**PROBLEM STATEMENT**
Skip the pictures. Quote every line below, exactly, from the one with "Click the IBOutlet" through the final line.

(DATA TO EXAMINE Opens)

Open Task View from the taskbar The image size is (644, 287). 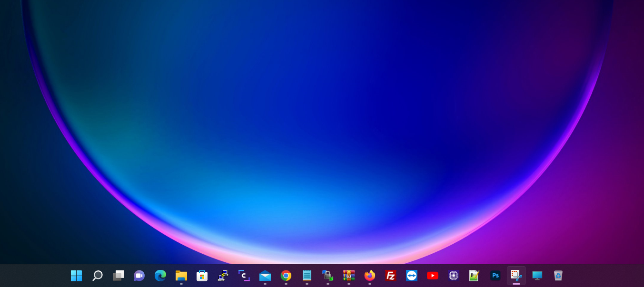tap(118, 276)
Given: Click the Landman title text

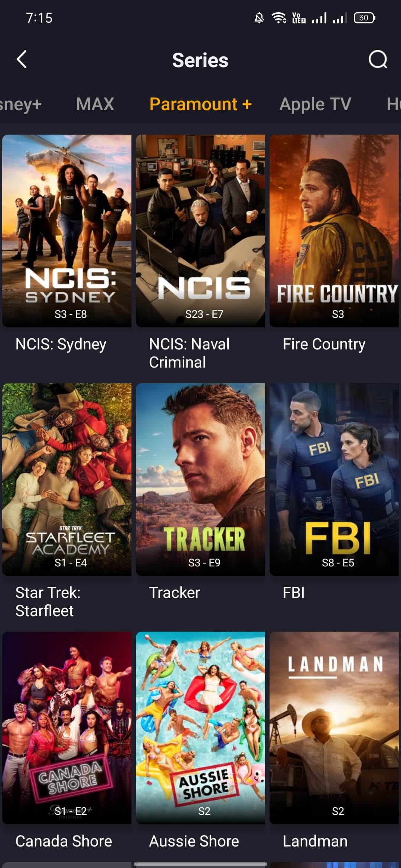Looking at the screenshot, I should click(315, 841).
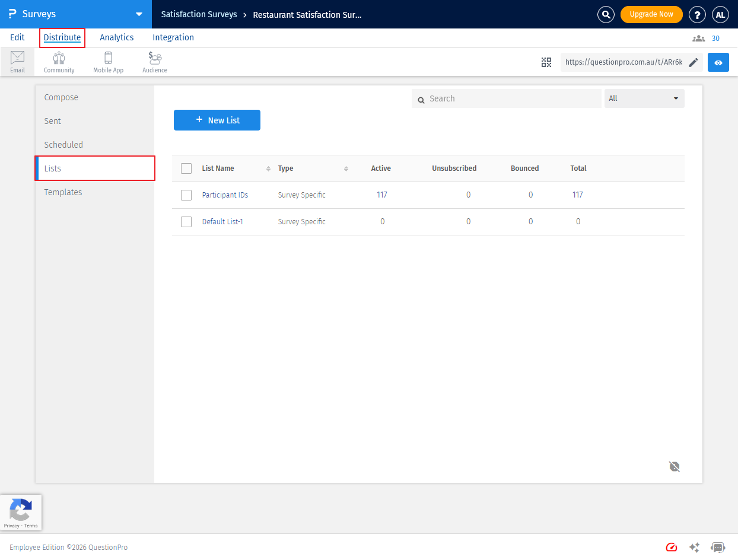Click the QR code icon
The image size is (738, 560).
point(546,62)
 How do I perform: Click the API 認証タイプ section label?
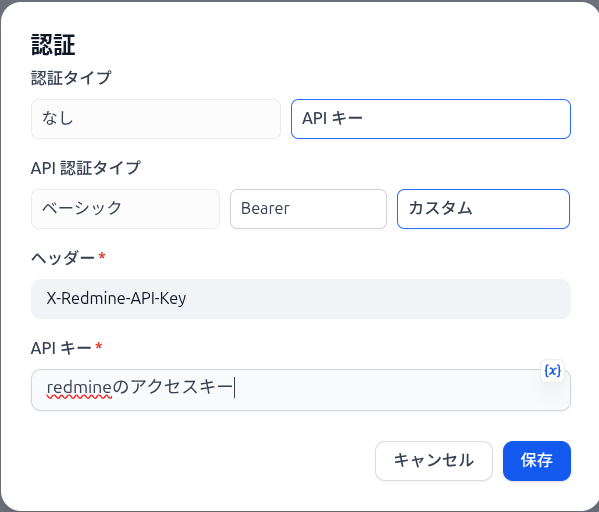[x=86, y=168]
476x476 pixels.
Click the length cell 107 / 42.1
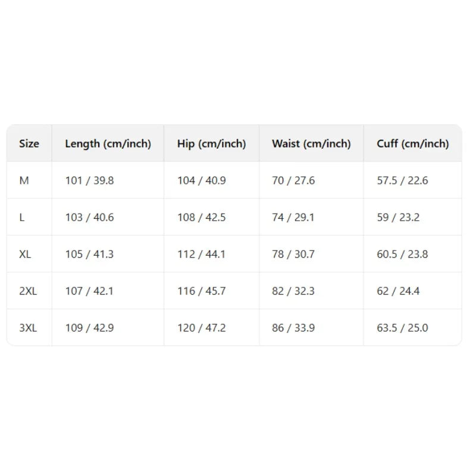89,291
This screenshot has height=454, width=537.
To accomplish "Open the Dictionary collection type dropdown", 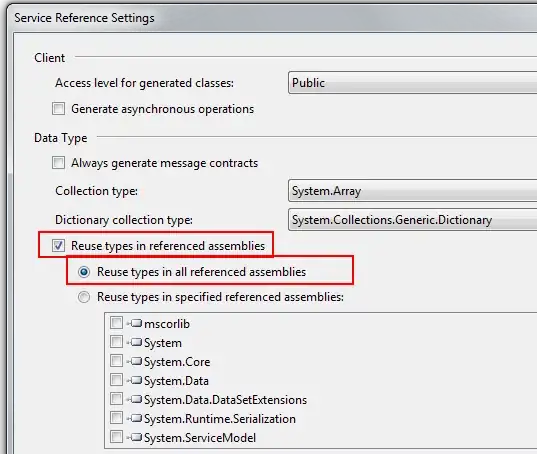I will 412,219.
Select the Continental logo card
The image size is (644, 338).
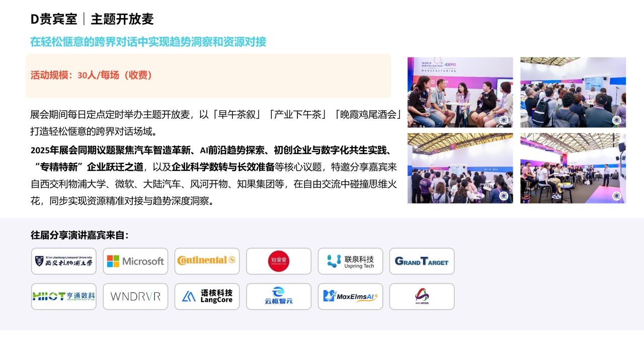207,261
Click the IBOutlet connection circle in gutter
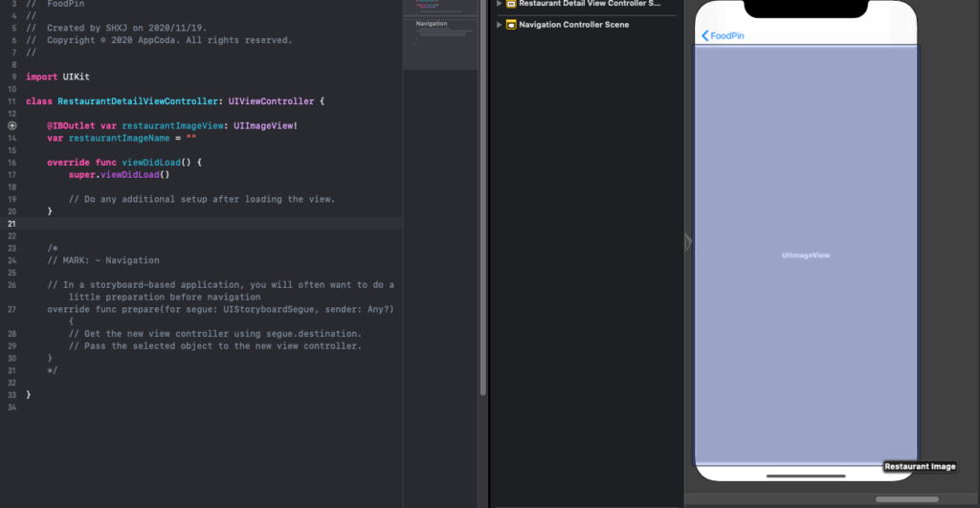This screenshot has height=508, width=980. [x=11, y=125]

(DATA TO EXAMINE Closes)

**WRITTEN SOLUTION**
Click the IBOutlet connection circle in gutter
This screenshot has height=508, width=980. [x=11, y=125]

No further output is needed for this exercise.